ABOUT THIS EXERCISE:
Pictures aside, reproduce exactly and only the lines from the one containing "You are a computer-use agent." through the end of the records.

RECORDS TO USE:
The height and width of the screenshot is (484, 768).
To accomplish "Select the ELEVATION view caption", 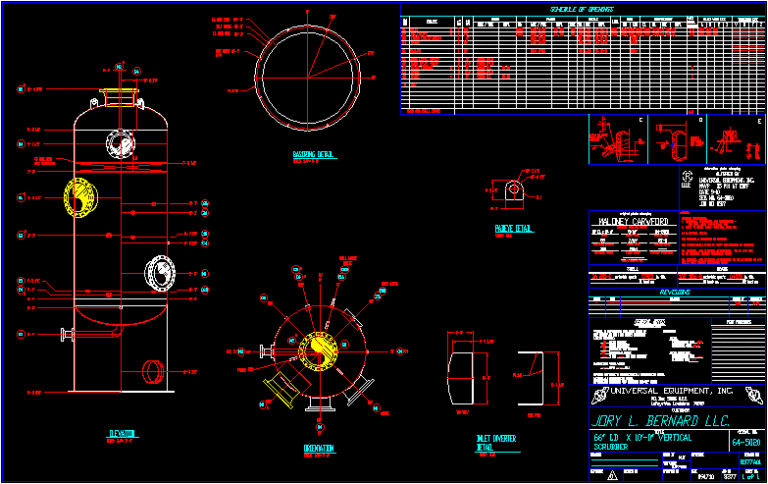I will pos(121,434).
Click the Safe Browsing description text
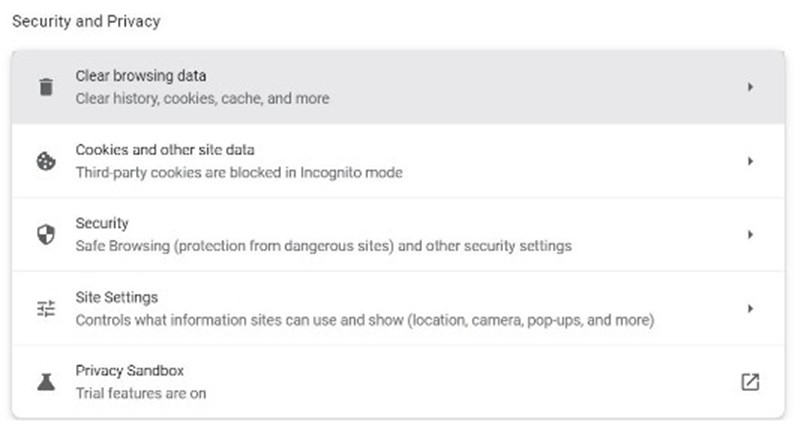Image resolution: width=801 pixels, height=434 pixels. 323,246
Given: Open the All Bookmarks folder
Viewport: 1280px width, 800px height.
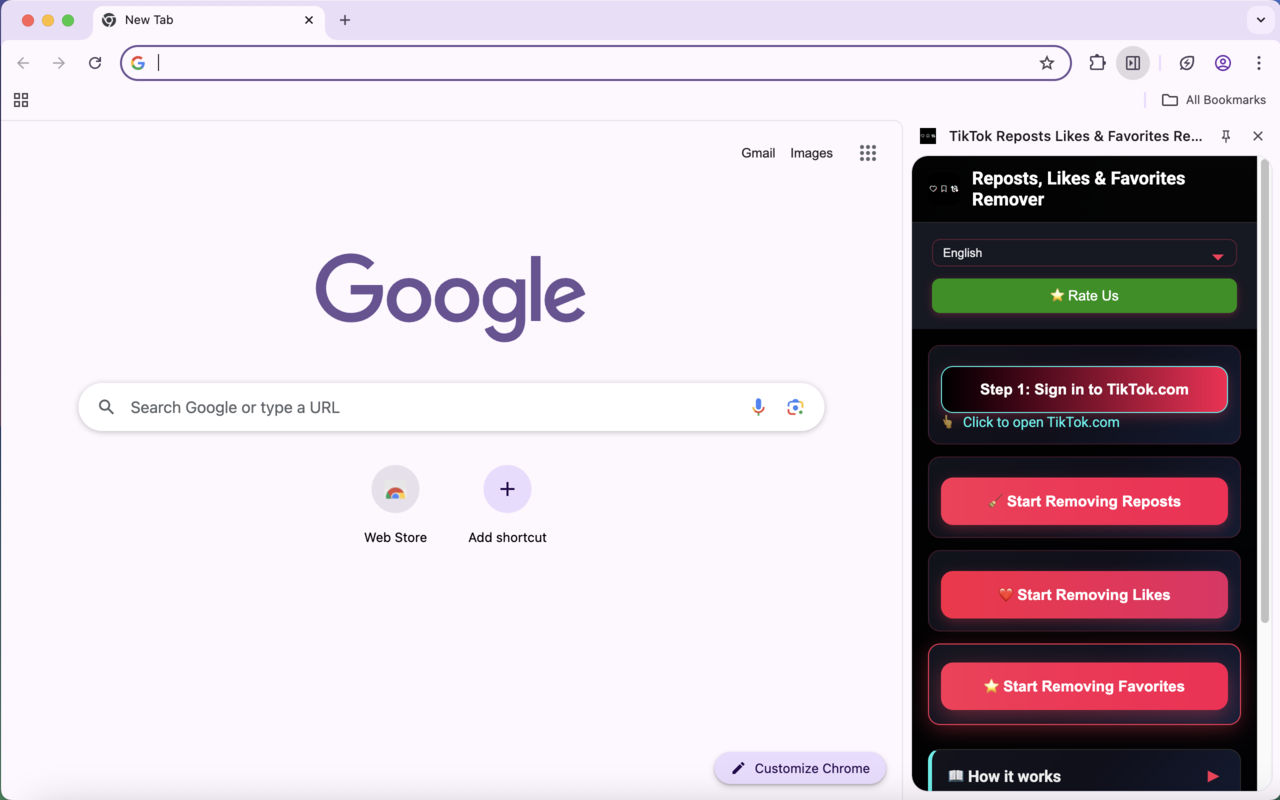Looking at the screenshot, I should pos(1214,100).
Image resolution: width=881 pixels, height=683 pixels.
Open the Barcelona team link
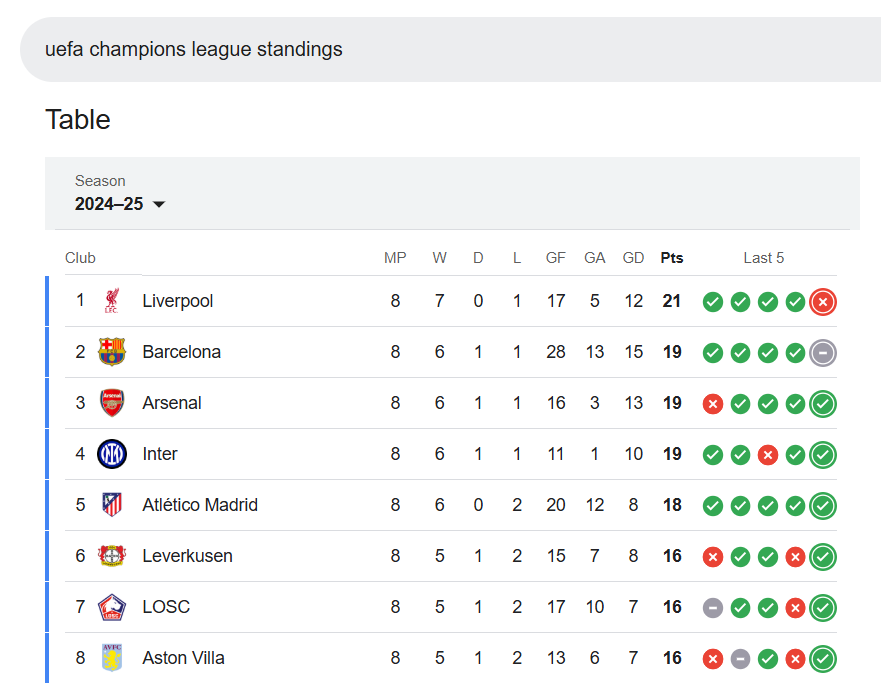182,352
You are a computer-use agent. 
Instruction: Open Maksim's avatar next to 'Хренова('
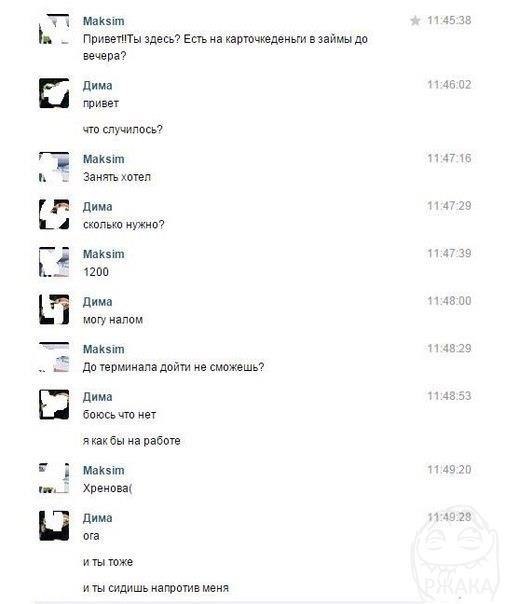(x=54, y=478)
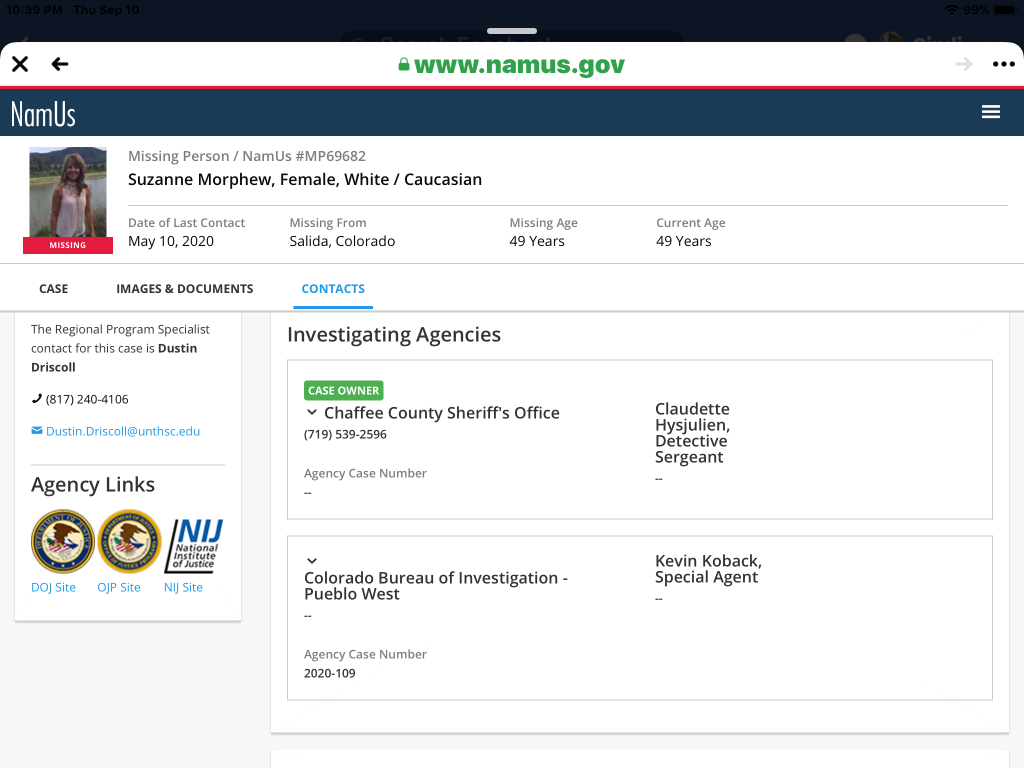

RESPONSE BOX:
You are a computer-use agent. 
Instruction: Open Maksim's avatar next to 'Хренова('
(x=54, y=478)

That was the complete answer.